+++ もとの文章 +++

北海道土産やギフトに「小樽再生ガラス」はいかが?〈編集長☆発〉おすすめの「メイドイン北海道」その①

山﨑真理子
山﨑真理子

 北大水産学部時代に1年間、練習船に乗って遠洋航海に出ていた船乗り。北海道新聞社に入社後は、社会部の警察担当を振り出しに、網走、帯広、釧路など道内各地で勤務。東京勤務時代は政権交代時の民主党の番記者として、鳩山政権誕生を取材した。2022年4月にTripEat北海道を立ち上げ、初代編集長に就任。千歳支局長を経て、24年3月から旭川報道部長。

熱したガラスに息を吹き込み成形していく作業の様子

 お世話になった人や親しい人たちに北海道から何か贈りたい。

 そんな時、どんなものを選んでいますか? 北海道土産の定番になっているお菓子や海産物も良いけれど、たまにはちょっと違った何か―を求めている方に、新しい「メイドイン北海道」のオススメ3選をご紹介します。

 自分へのご褒美にも素敵ですよ。

廃ガラスを再生「新たな命」を吹き込む

深川硝子工芸の「小樽再生ガラス」のグラス
深川硝子工芸の「小樽再生ガラス」

 まずは、硝子工芸で有名な小樽から、深川硝子工芸の「小樽再生ガラス」をご紹介します。
 「再生ガラス?」
 と思った方、深川硝子工芸は、廃棄された自動車の窓ガラスからグラスを造っているんです。資源を無駄にせず、環境になるべく優しくしたい、との思いを込めて、職人が一個一個吹き上げて、廃ガラスに新たな命を吹き込んでいます。

小樽再生ガラスを手にする出口健太社長
小樽再生ガラスを手にする出口健太社長


 「小樽切子」などを手がける深川硝子が、小樽再生ガラスを造り始めたのは2017年からです。出口健太社長の父で先代の故・新一郎さんが、「サステナブル(持続可能)な物作り」に取り組むリサイクル業道内大手のマテック(帯広)から話を持ちかけられたのが始まりだったそうです。

廃棄される車の窓ガラスを原料に

小樽再生ガラスの原料となる自動車の窓ガラス
原料となる自動車の窓ガラス

 日本国内では自動車が年間約350万台破棄されているそうです。そのうち金属など部品の多くは資源としてリサイクルされていて、リサイクル率は実に95%と言われているとか。
 一方、窓ガラスは、リサイクルは難しく多くは埋め立てるしかないと聞き、「おもしろい。やってみよう」とテストが始まりました。最初は苦労も多かったようですが、徐々に品質も向上し、2年ほど前から、一般販売できるようになったそうです。

+++ もとの資料 +++

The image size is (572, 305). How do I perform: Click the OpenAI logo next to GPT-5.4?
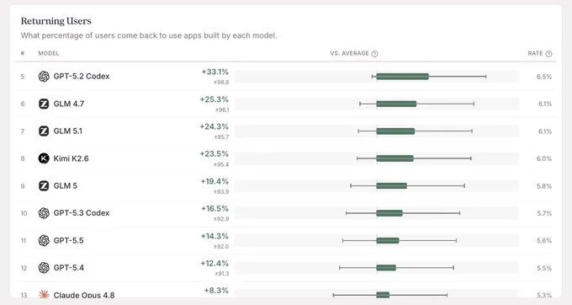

+++

もとの文章によると、深川硝子が小樽再生ガラスを造り始めたのは何年からですか。

■ 最終結果 ■
2017年からです。